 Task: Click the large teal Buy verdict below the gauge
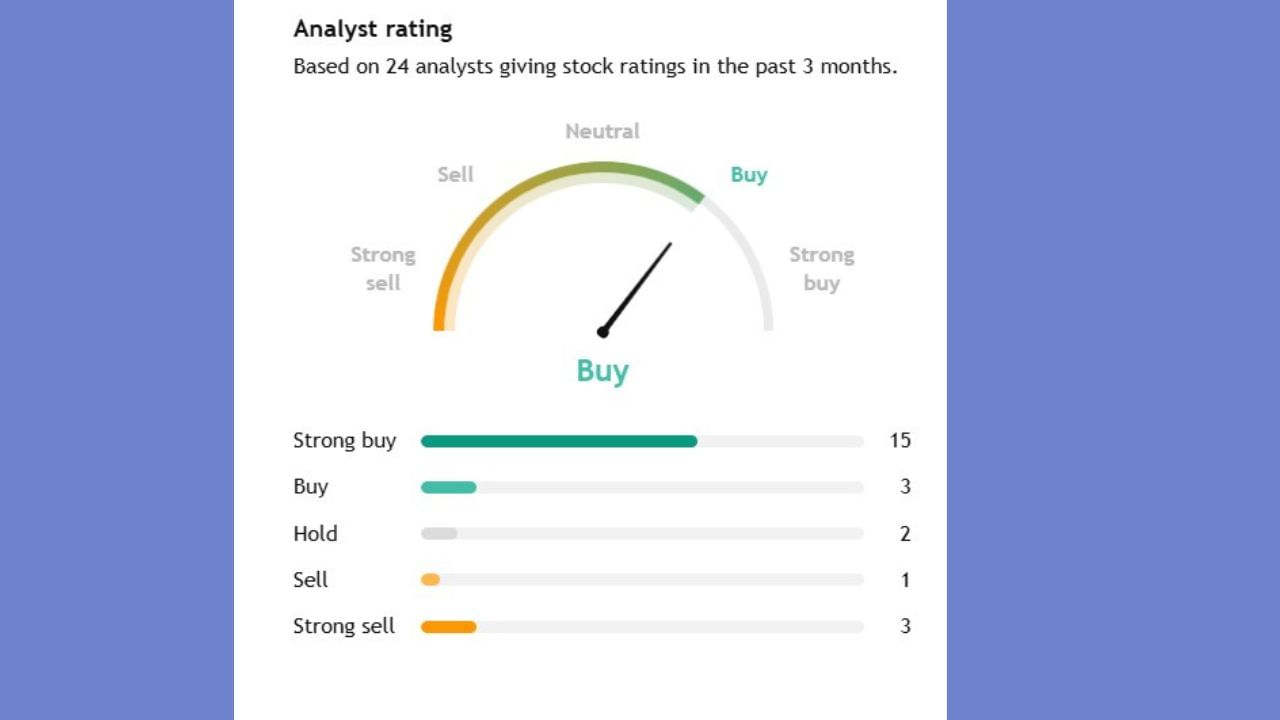(x=602, y=371)
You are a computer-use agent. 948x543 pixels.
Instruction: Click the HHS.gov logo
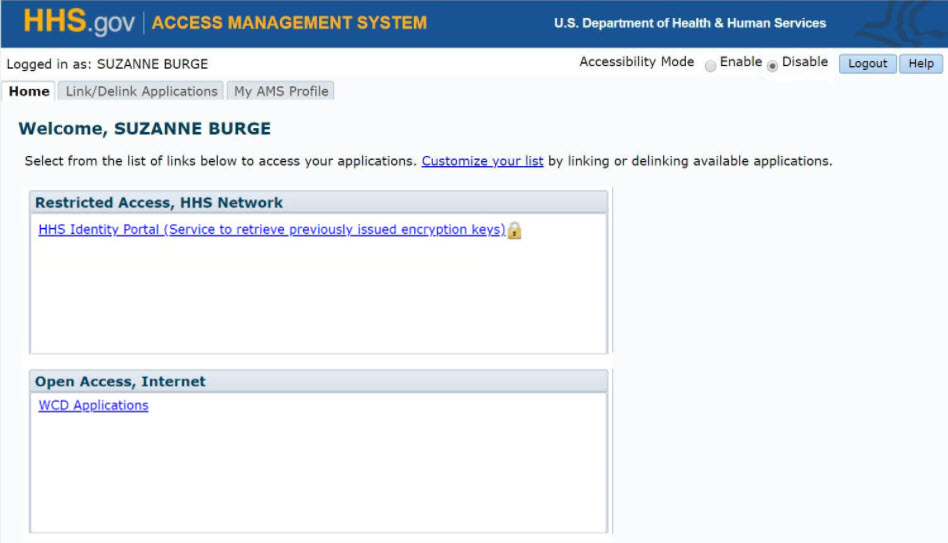point(78,22)
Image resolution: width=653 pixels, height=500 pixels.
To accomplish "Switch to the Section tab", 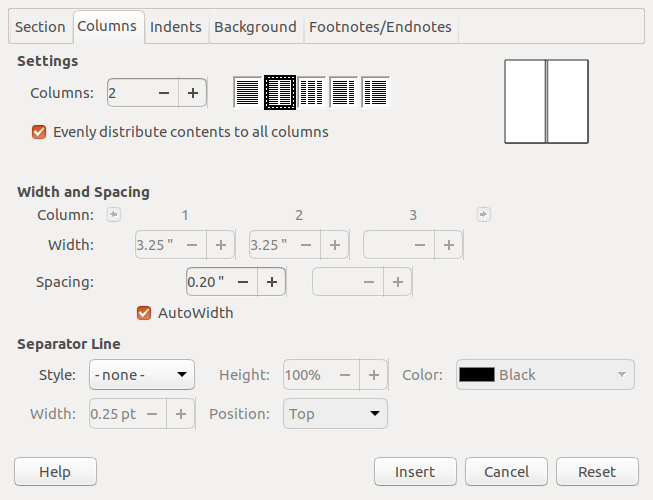I will point(40,27).
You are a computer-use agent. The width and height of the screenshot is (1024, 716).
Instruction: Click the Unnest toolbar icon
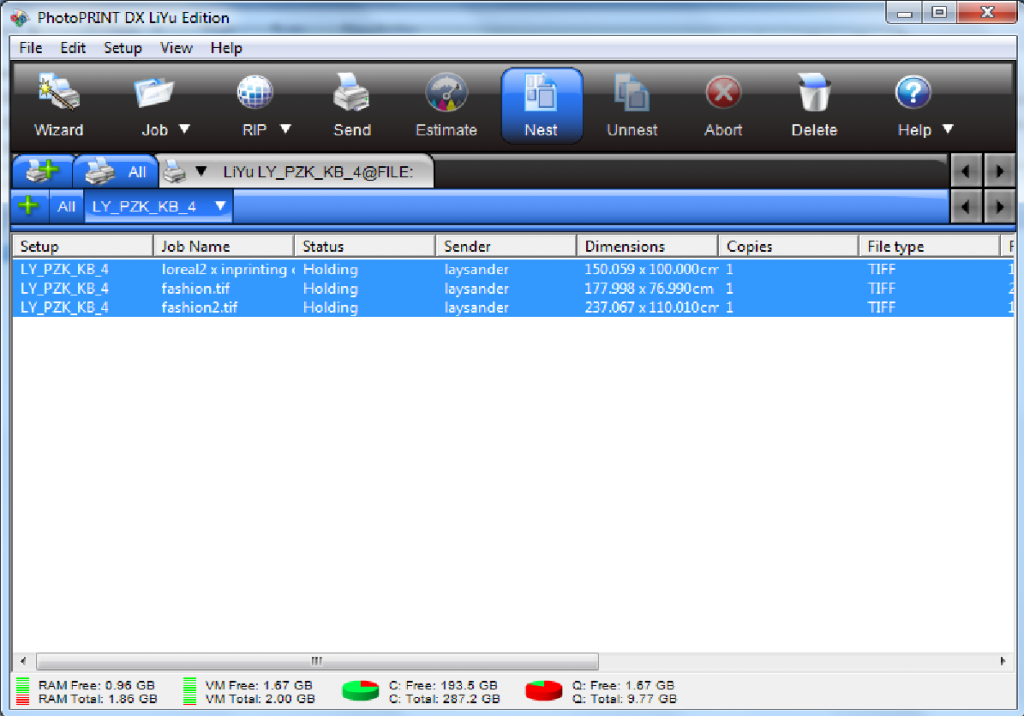(x=632, y=105)
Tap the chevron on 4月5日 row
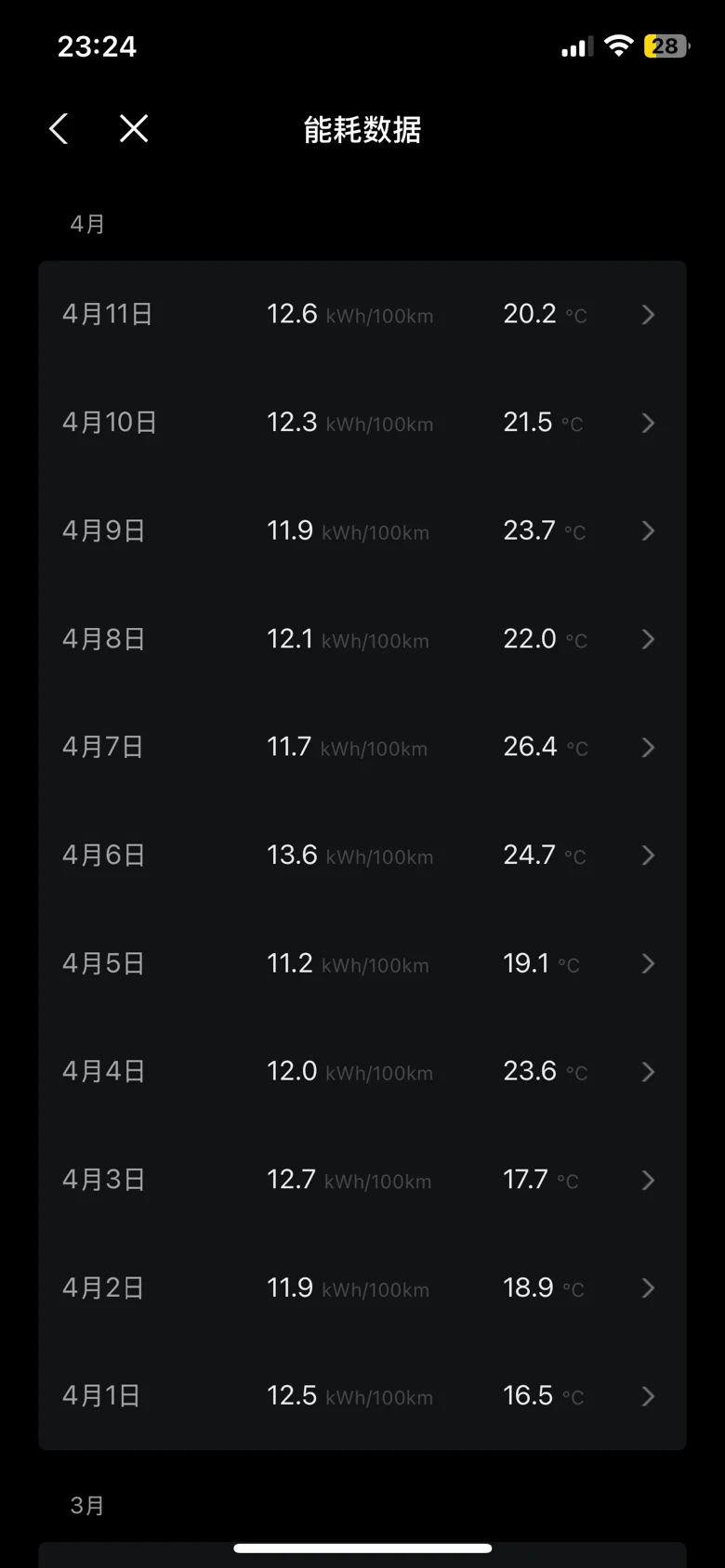 tap(648, 964)
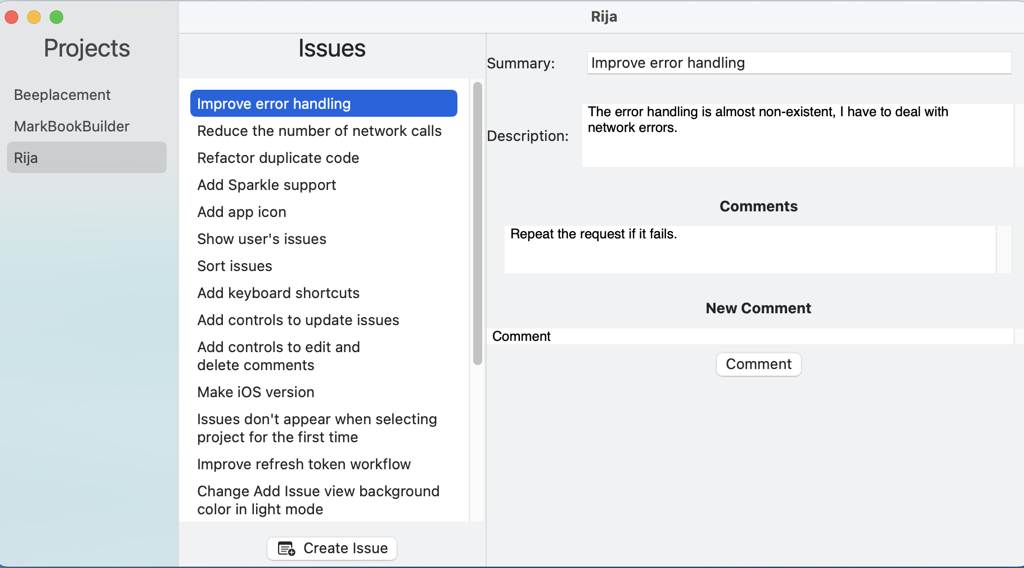Open the 'Add app icon' issue

coord(242,212)
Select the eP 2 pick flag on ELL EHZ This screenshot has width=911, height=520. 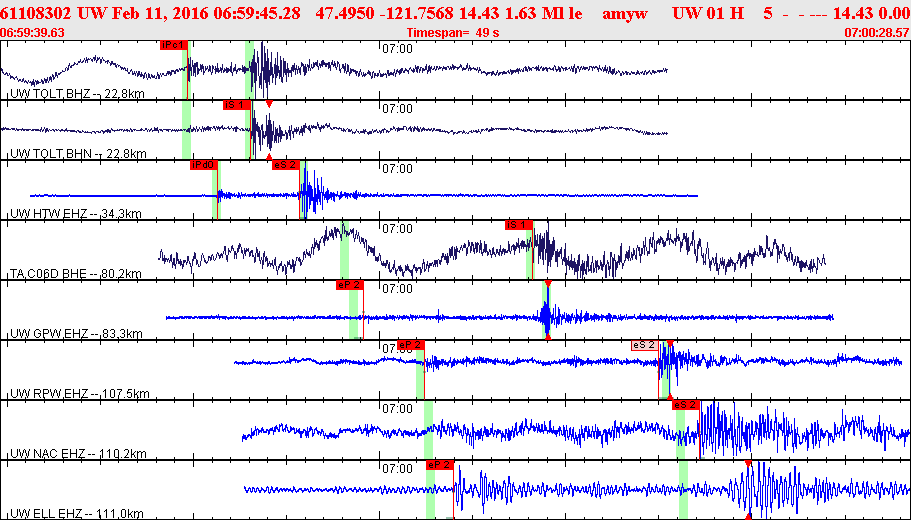[x=440, y=465]
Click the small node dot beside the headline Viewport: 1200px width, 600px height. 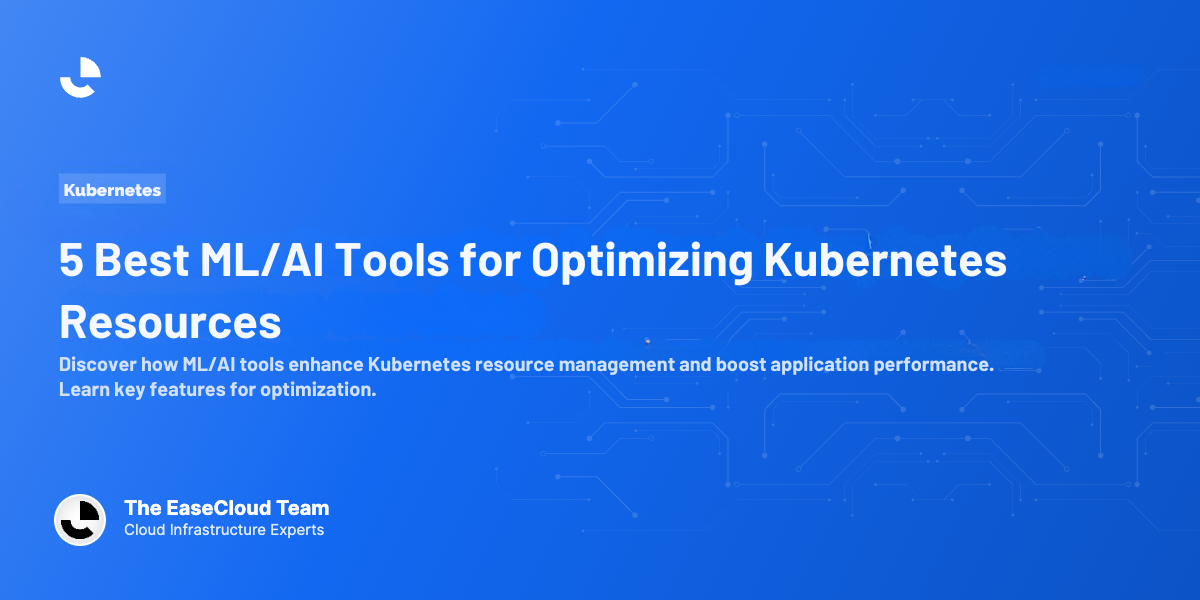1085,280
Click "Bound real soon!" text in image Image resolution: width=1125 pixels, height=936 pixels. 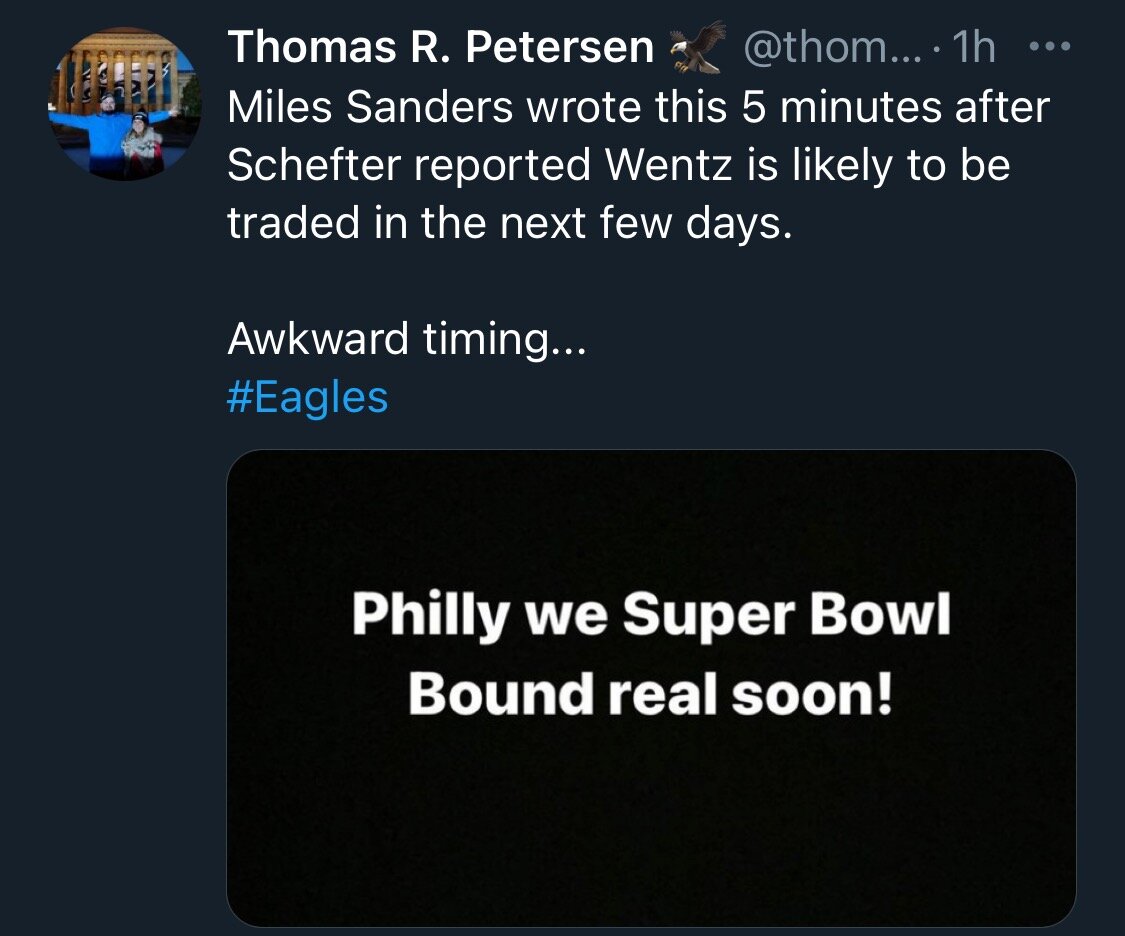click(650, 694)
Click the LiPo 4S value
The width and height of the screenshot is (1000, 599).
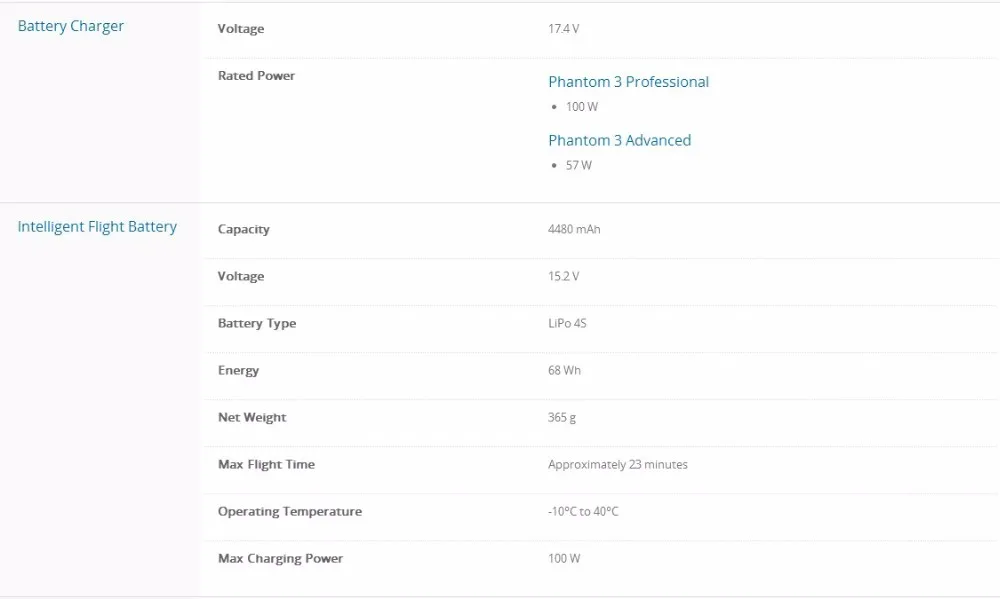tap(567, 323)
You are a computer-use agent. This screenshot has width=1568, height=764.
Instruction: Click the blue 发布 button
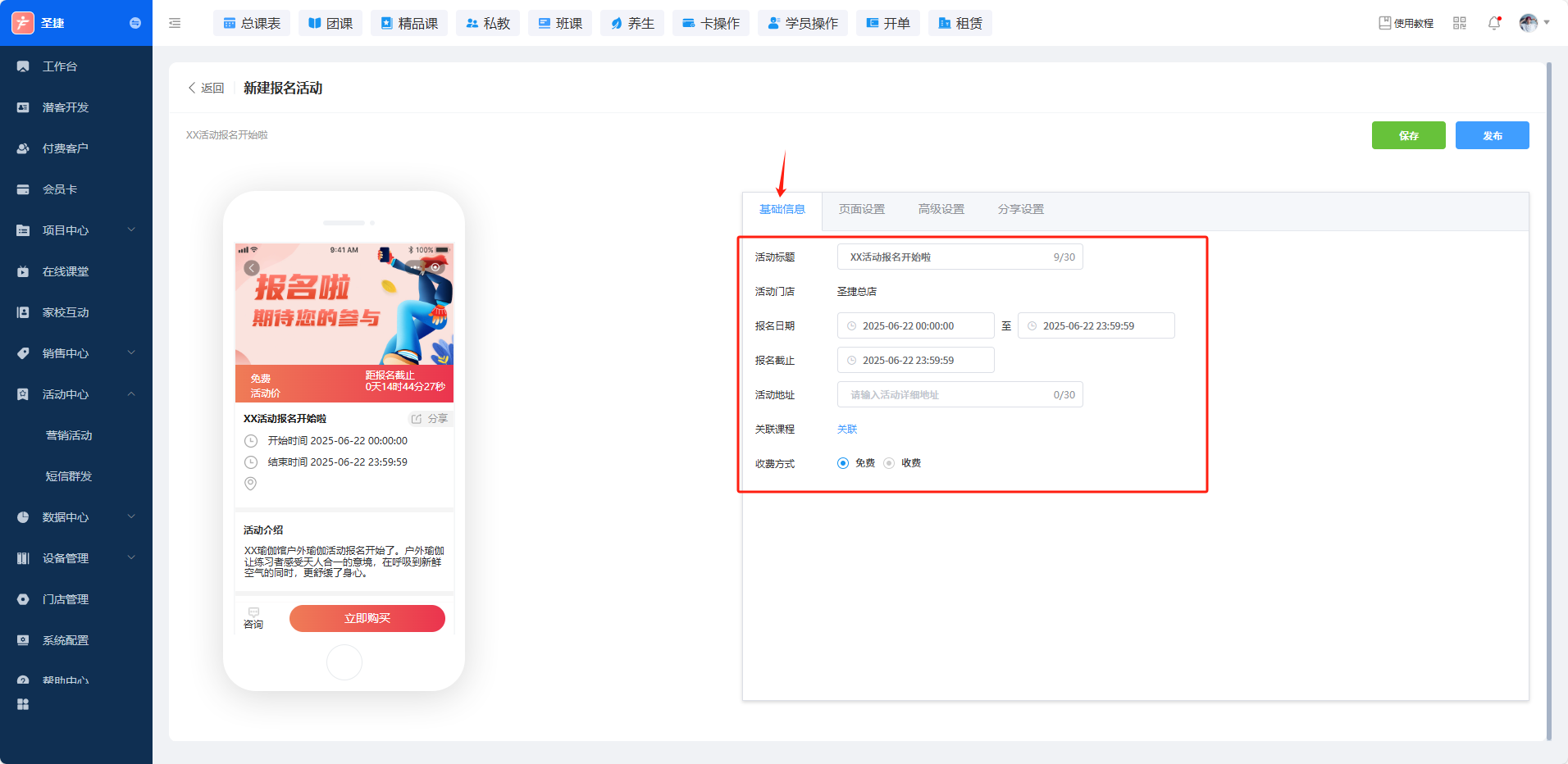(1492, 135)
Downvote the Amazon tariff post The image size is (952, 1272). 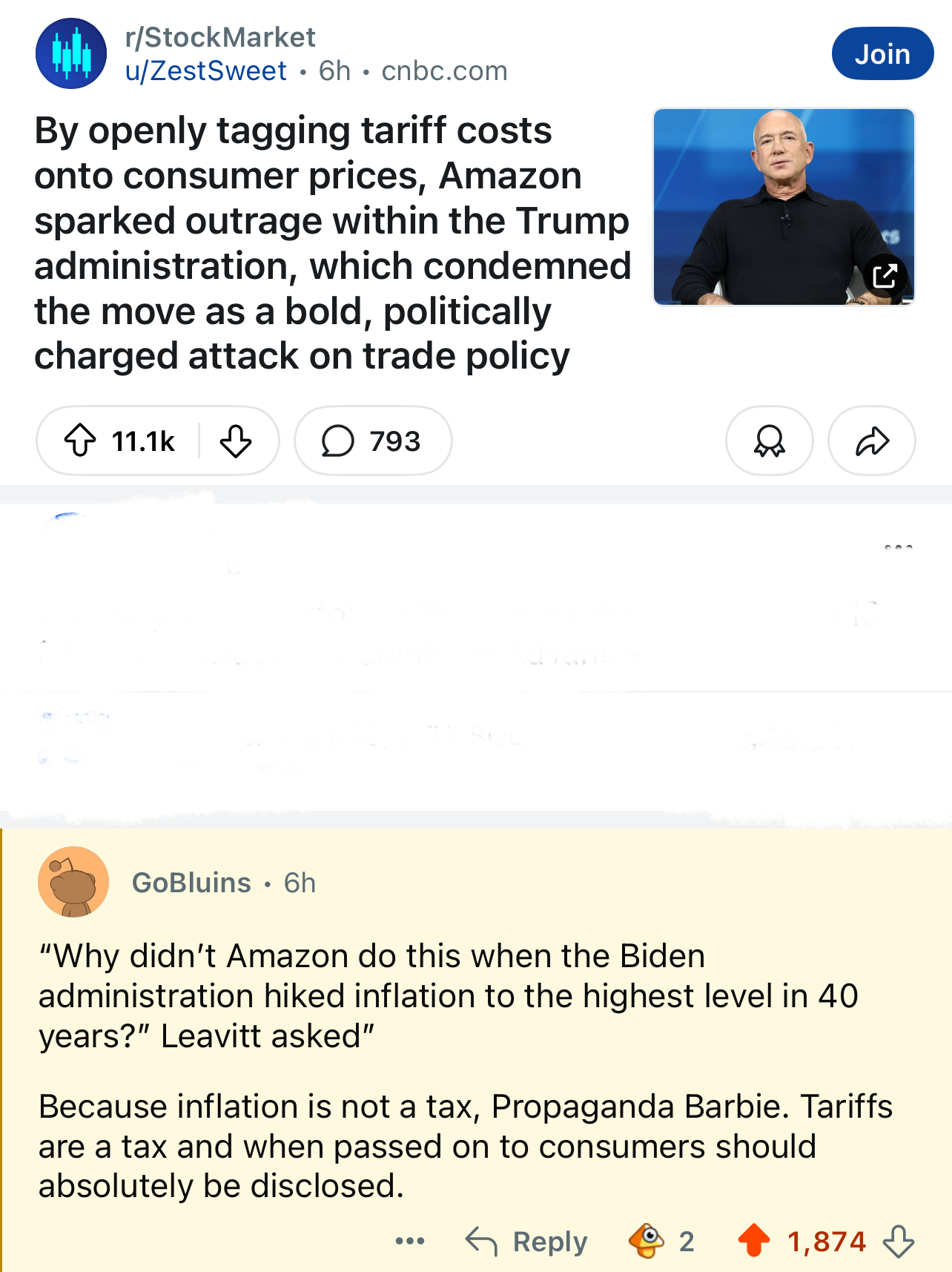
·····
_TASK DESCRIPTION:_
Your job is to restate, word for word, only the lines from the one holding "Instruction: Click the blue 发布 button" through the end of the material; pictures stay out.

_COMPLETED TASK:_
Instruction: Click the blue 发布 button
(1492, 135)
Downvote the Amazon tariff post The image size is (952, 1272). 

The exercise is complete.